18 January 2010 – The President’s power to appoint the members of the Supreme Court, which is mandated, under Section 4(1) of Article VIII of the Constitution, to be exercised within 90 days from the occurrence of any vacancy, ceases, under Section 15, Article VII, for the period of two months immediately before the next presidential elections and up to the end of the incumbent president’s term, except for appointments to executive positions when continued vacancies therein will prejudice public service or endanger public safety.

It is as clear as day that the general rule is the power to appoint within 90 days from vacancy. The exception to the general rule is the cessation of said power to appoint for the period of starting with the two months prior to the presidential elections and ending upon to the expiration of the president’s term. The exception to the exception is permission to exercise the power to appoint, notwithstanding the onset of that period, only to executive positions when continued vacancies therein will prejudice public service or endanger public safety.

We reject arguments warning of the dangers of a period when there will be no Chief Justice from May 17 to June 30. Judicial power is vested in the entire court and not on the Chief Justice alone. Section 12 of the Judiciary Act, provides for the immediate devolution of the Chief Justice’s duties and powers upon the Associate Justice who is first in precedence until the vacancy is filled.

We thus also call on the members of the Judicial and Bar Council (JBC) not to submit to the President, from now until the period of prohibition sets in, any list from which the President may be tempted, if not induced, to make an appointment to the vacancy in the Chief Justice’s position that is not to happen until May 17, 2010. The JBC is an independent constitutional body and, as such, it must not succumb to the dictates of the President.

There will be no disruption of the process of dispensing justice if no Chief Justice sits during that short period. In fact, it was not too long ago, in 1982, when two Supreme Court justices were abroad and those who were in the Philippines all resigned in the aftermath of the bar scandal that came to light in May of that year.

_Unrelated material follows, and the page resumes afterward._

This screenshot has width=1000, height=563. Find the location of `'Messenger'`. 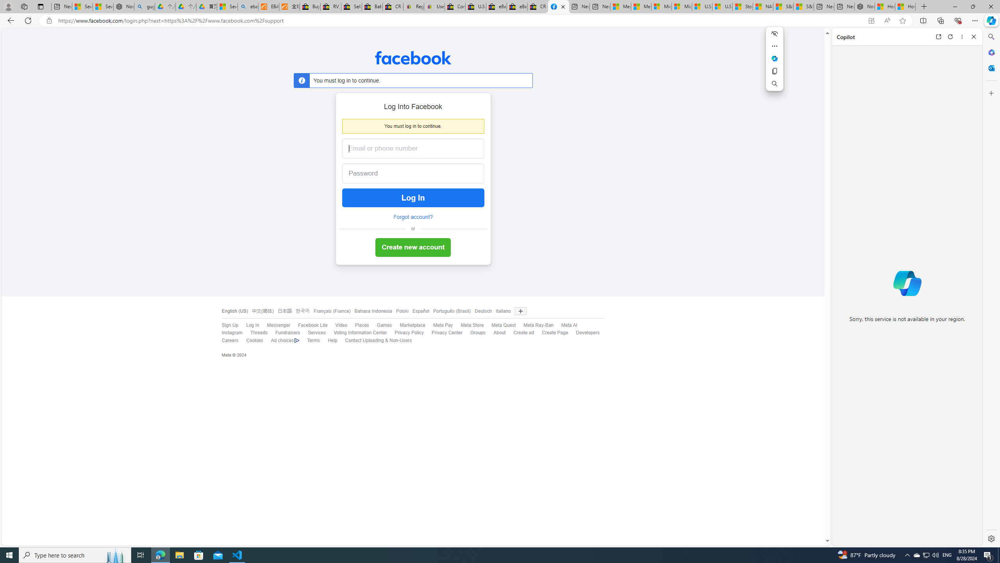

'Messenger' is located at coordinates (278, 325).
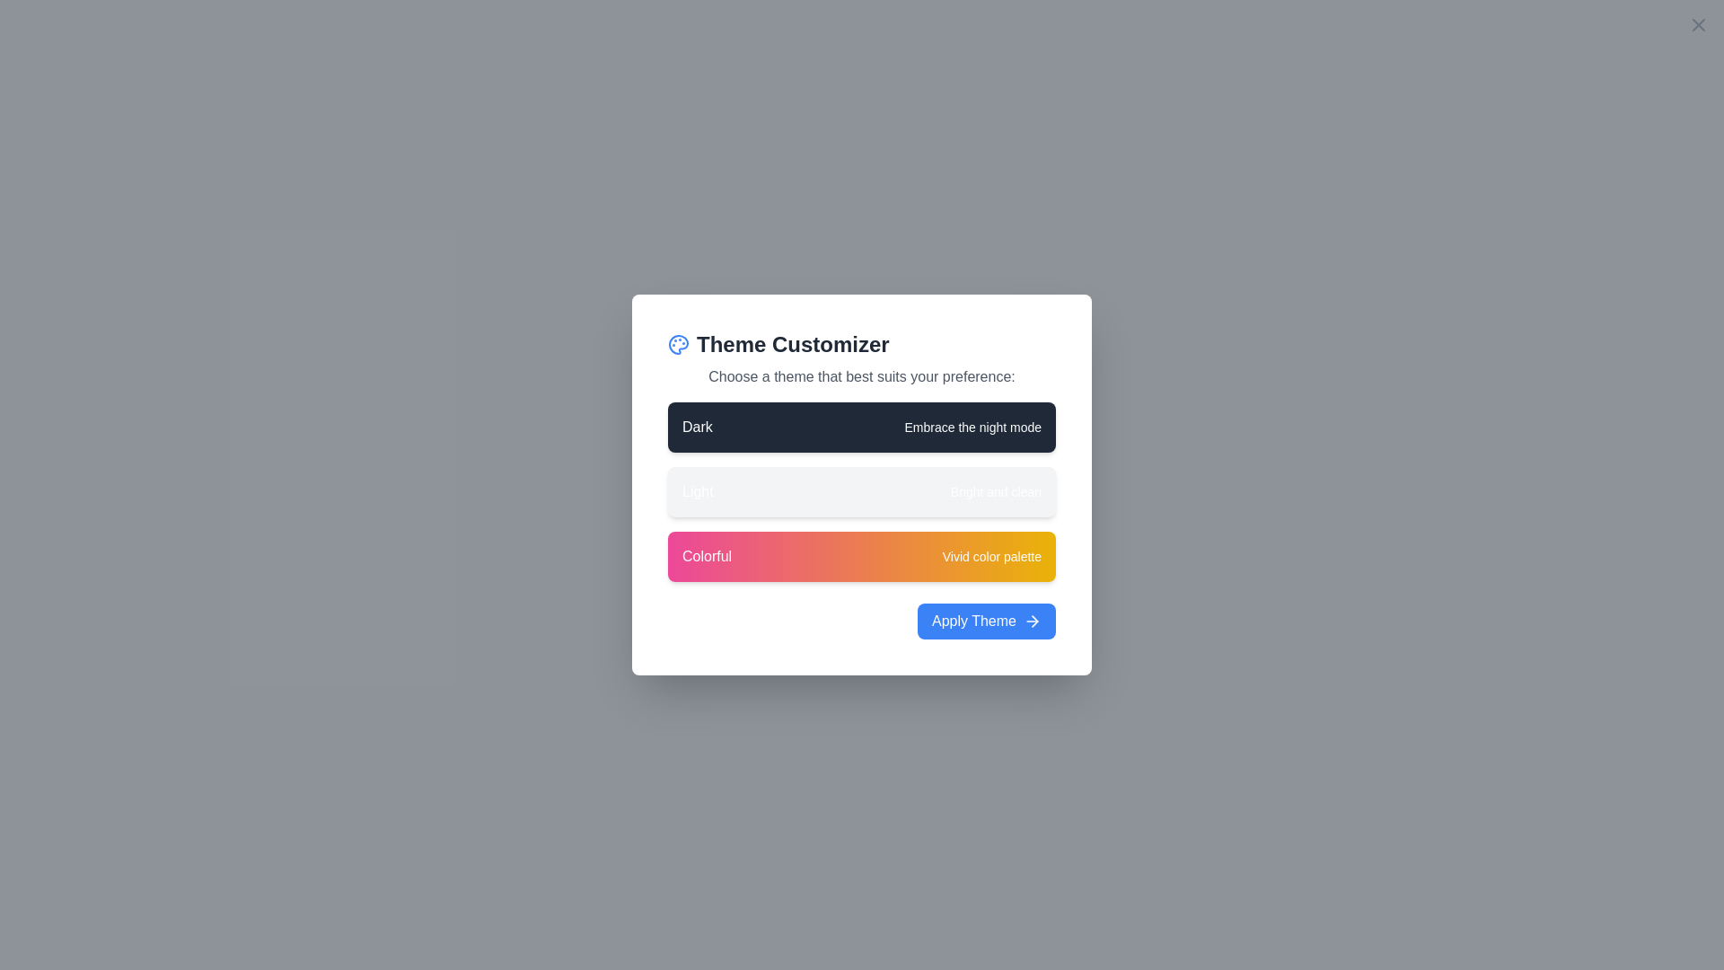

From May 11 to May 14, 1998, there was not a single sitting justice of the Supreme Court in the country. And the country was none the worse for it.

Finally, we consider it totally misleading to argue that a Chief Justice is needed during the election year, to guard against the possibility of a president or vice president not being elected, or to have a full court to rule on election protests. Suffice it to say that under the Constitution the Chief Justice does not stand in the line of presidential succession. Moreover, the initial proceedings of an election protest occur at the lower courts and no election protest can, in the practical world, reach the Supreme Court in the short time from May 17 to June 30.

We call on Mrs. Gloria Macapagal-Arroyo to categorically state as soon as possible that she will not, from now until the end of her term, appoint, or consent to or tolerate any attempt to pave the way for her to appoint, the successor to Chief Justice Reynato Puno upon his retirement on May 17, 2010.